MIT Engineers Craft a Robotic Mirror of the Right VentricleMIT Engineers Craft a Robotic Mirror of the Right Ventricle

MIT engineers

have unveiled a groundbreaking development in cardiac science by introducing a robotic replica of the heart’s right ventricle. This sophisticated creation successfully emulates the beating and blood-pumping action of live hearts, offering a realistic platform for studying heart disorders and testing innovative cardiac devices and therapies.

The robotic right ventricle, or RRV, is a fusion of real heart tissue and synthetic, balloon-like artificial muscles. These artificial muscles enable scientists to control the ventricle’s contractions, providing valuable insights into the functioning of its natural valves and intricate structures. The RRV can be finely tuned to replicate both healthy and diseased states, making it an invaluable tool for simulating conditions like right ventricular dysfunction, pulmonary hypertension, and myocardial infarction.

In a ballet of beats

MIT researchers have demonstrated the RRV’s capability to mimic the pumping of deoxygenated blood to the lungs. Unlike its counterpart, the left ventricle, which is a heavy lifter, the right ventricle is compared to a “ballerina” due to its lighter yet equally crucial load. This anatomical complexity has posed challenges for clinicians in accurately observing and assessing right ventricle function in patients with heart disease.

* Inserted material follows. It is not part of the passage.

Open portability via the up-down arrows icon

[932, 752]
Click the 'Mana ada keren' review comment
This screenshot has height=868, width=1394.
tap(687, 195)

To address this challenge, the MIT team designed a realistic model that incorporates real heart tissue to capture the intricate mechanics and dynamics of the right ventricle. The model’s use of actual heart tissue is crucial, as it retains natural structures too complex to reproduce synthetically.

A Heart’s Shelf-Life

In this new study, the researchers describe a process where they removed the right ventricle from a pig’s heart. They took special care to preserve the internal structures of the ventricle. Next, they wrapped the ventricle with a silicone covering, essentially creating a soft, synthetic layer that mimics the heart’s muscular lining. Inside this covering, they placed several long, balloon-like tubes strategically, based on computational modeling, to replicate the natural contractions of the ventricle. These tubes were connected to a control system, which the researchers programmed to inflate and deflate each tube in a way that imitated the real rhythm and motion of the heart.

This artificial ventricle, infused with a blood-like liquid for testing, demonstrated pumping power and internal structure function similar to live, healthy animals. The researchers could also simulate various cardiac conditions, such as irregular heartbeats and hypertension, by adjusting the frequency and power of the pumping tubes.

The RRV’s practical applications extend to testing cardiac devices. The team implanted ring-like medical devices to repair the tricuspid valve, observing how different devices improved fluid flow as the ventricle continued to pump. This innovation provides a valuable training ground for surgeons and interventional cardiologists to practice new surgical techniques before performing them on actual patients.

While the RRV currently simulates realistic function over a few months, MIT engineers are actively working to extend its performance duration. The goal is to create a fully tunable, artificial heart by pairing the RRV with a similar artificial, functional model of the left ventricle. This ambitious vision holds the potential to revolutionize cardiac science and enhance treatment strategies for heart disorders.

The research, detailed in an open-access paper in Nature Cardiovascular Research, was supported, in part, by the National Science Foundation.